When a drug patent expires, other pharmaceutical companies can begin producing generic versions of the drugs. These products provide many economic advantages to consumers in both developed and developing countries, insurance companies, other pharmaceutical business and public health.
Economic Advantages of Generic Drugs
The biggest benefit that generic drugs provide is economic benefits. Most of the cost of any new drug lies in the research and development of the product. A generic drug allows a company to reverse-engineer an existing product and manufactures it under a non-trademarked name. This eliminates the lengthy, expensive process of researching and designing a new drug, which is often touted to cost $800 million.
This saves health care insurers billions of dollars each year. One study cites the savings at $734 billion over the past decade alone. These savings translate into lower insurance costs for businesses that provide health insurers and lower co-pays for patients buying these drugs.
Moreover, these savings get passed on directly to the consumer, even those lacking health insurance. n average, name brand drugs cost 50 to 70 percent more than the same generic drug and are more widely available than the name-brand counterparts.
Benefits to Public Health
In addition to saving consumers money, generic brand drugs also make needed medicines widely available to populations that could not previously afford them. For instance, Thailand has begun importing the generic version of the blood-thinning and heart-attack reducing drug Plavix from India at a cost of 3 cents per dose.
According to Thailand’s health ministry, less than 10 percent of the 300,000 heart disease patients there can afford to buy Plavix.
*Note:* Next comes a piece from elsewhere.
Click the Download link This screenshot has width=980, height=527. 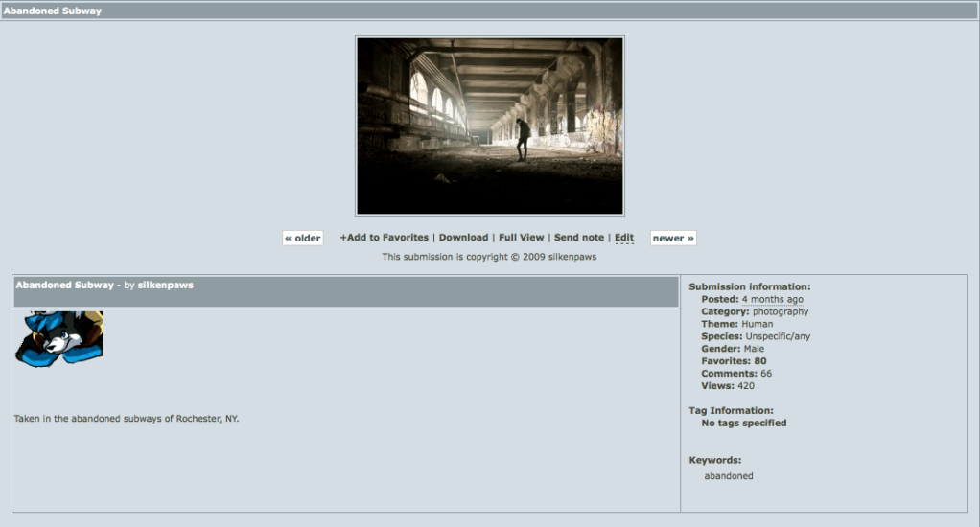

This represents a major improvement in public health in Thailand, where, heart disease is the second leading killer. In developing or impoverished nations around the world, HIV-positive patients who cannot afford the expensive name-brand pharmaceuticals available in Western nations can purchase much cheaper generic versions that prolong their lives with similar efficacy.
Safety of Generic Drugs
Generic drugs are just as safe as the trademarked “name brand” drugs for which they substitute. The FDA requires any generic drug to undergo clinical trials, both to prove safety and efficacy. Also, generic drugs must provide patients with “bio equivalent” results to the name-brand product they replace, meaning that the generic drug must achieve the same results as the drug it copies (within a certain range of statistical tolerance).